Alfre Woodard probably can’t even count the number of acting award nominations that she’s received at this point, and she’s walked away with multiple Emmys, a Golden Globe, and some Screen Actors Guild awards. She’s always looking for new challenges, though, which is why Woodard signed onto Apple TV+’s See, in which she plays Paris, the spiritual leader of Jason Momoa‘s Baba Voss character. The series, directed by Francis Lawrence (The Hunger Games franchise, I Am Legend) and written by Steven Knight (Peaky Blinders), situates itself within a post-apocalyptic version of North America. Following a devastating virus, Earth’s remaining occupants are all blind, other than two mythical twins, and Paris is instrumental in helping her village survive.

Paris is a character of mysterious origin, and Woodard explained in press notes that she wanted to play the character because she enjoys embarking on new adventures. That’s especially the case because See shot in extremely remote (and very beautiful) locations in British Columbia. However, Woodard looked forward to doing two different things: “[L]earn the language of portraying blindness, and flourish in a challenging physical environment.” Many low-sight and blind actors appear within the series, but for the majority of the actors, including Woodard, a “blindness bootcamp” got them up to speed. Woodard was gracious enough to speak with us (both individually and as part of a roundtable) about why See is so epic, and what it’s like to film a visceral and potentially dangerous scene while pretending to be blind.

Let’s talk about how people are calling this series “epic” and “sweeping.” Those labels get swung around a lot with showrunners trying to create the next Game of Thrones, so what does See do differently to be epic?

I was attracted to Steven Knight’s vision because it reminded me of mythology.
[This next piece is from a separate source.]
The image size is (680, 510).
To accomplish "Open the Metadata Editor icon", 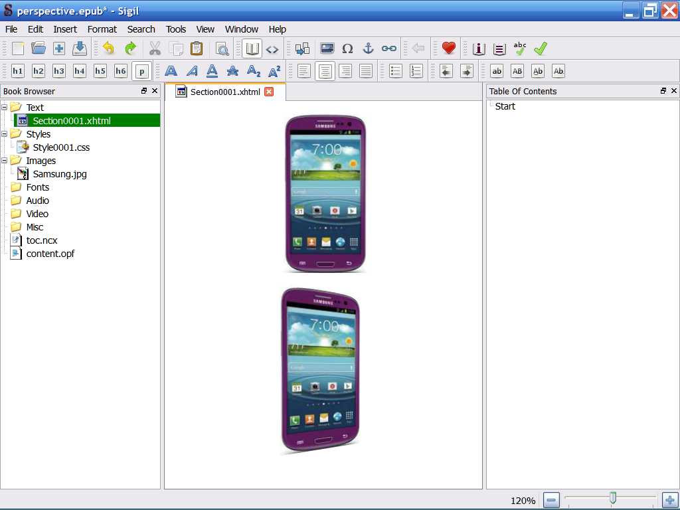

I did say, “Ah! This is epic.” It reminds me of the Greeks, of what I know of Greek mythology, and I’ve done Greek plays, so that’s the reality. It’s a step up because it becomes, well, the stakes are always higher in an epic piece.

How did the task of “going blind” affect how you tackled portraying Paris?
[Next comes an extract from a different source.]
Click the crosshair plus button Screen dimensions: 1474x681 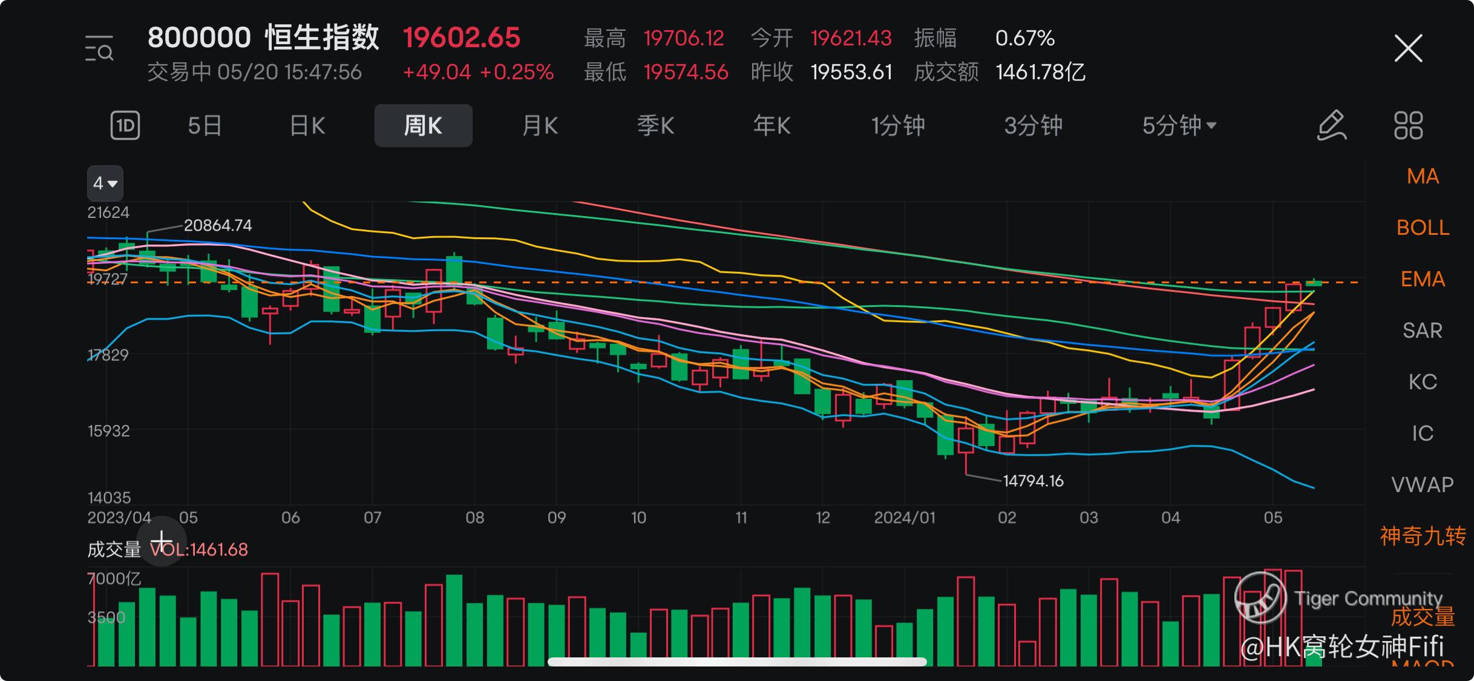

I think the way that you come to any character differs. You take the training, the very quick, one-month training that we did with Joe Strechay, our consultant and our guru of many other things other than just how to maneuver the world, and not just the physical world, but depending on your acting style and how you normally approach your work. Then you’ve gotta take that training and how you’ve gotta figure out how to portray characters and how to tell stories without something that you usually use with the camera, which is having people see into your eyes to get to your thoughts behind your eyes. Everybody was different because everybody has a different way of working.

There’s one scene in particular where your character goes through a lot. That’s when you’re midwifing a baby into the world, and another one makes its presence known, and you start shouting for a knife to save a child’s life. There’s just this enormous amount of trust involved from all parties, right?

Let me tell you. We had two two-week-old babies. We were in a cave with water pouring in, and the babies had to have K-Y Jelly and blood put on them. I was squatting, and I haven’t squatted since I was a cheerleader. I was squatting for hours, and those mothers, well, of course they were young because no one else would have given us those babies. I’m a cook, and I can handle, like, a five-or-six-pound chicken or ham or roast, but these babies are two weeks old. Roman weighed twelve pounds at two weeks, and Theta, the small one, weighed eleven pounds. And they were slippery. And I couldn’t get my back working. I have never prayed so hard and focused so hard as the continuing task of pulling those babies out all slippery. All of us were completely charged with taking care of those babies.

Speaking as a woman here, all of this hits hard. I imagine it felt exponentially more difficult to portray Paris trying to keep it all together.

Well, the other thing that I thought was that we don’t know all of the things that are stored in us, you know, before we had memory, but we know that we’re all so impressionable about what we learn so much, quickly, in the first three years, more than the rest of our lives. It was sacred to me, that those mothers didn’t know those babies yet. And they were with the circus folks.

[Laughter]

No seriously! In the woods, in the forest. And I just kept doing a thing, you could call it a prayer, call it whatever, but I kept honoring the fact that we were the first people that those babies were with. And that was deep.

You might be their adoptive mother, in a way?

Oh, we still check on them, we do.

Apple TV+’s ‘See’ will premiere on November 1.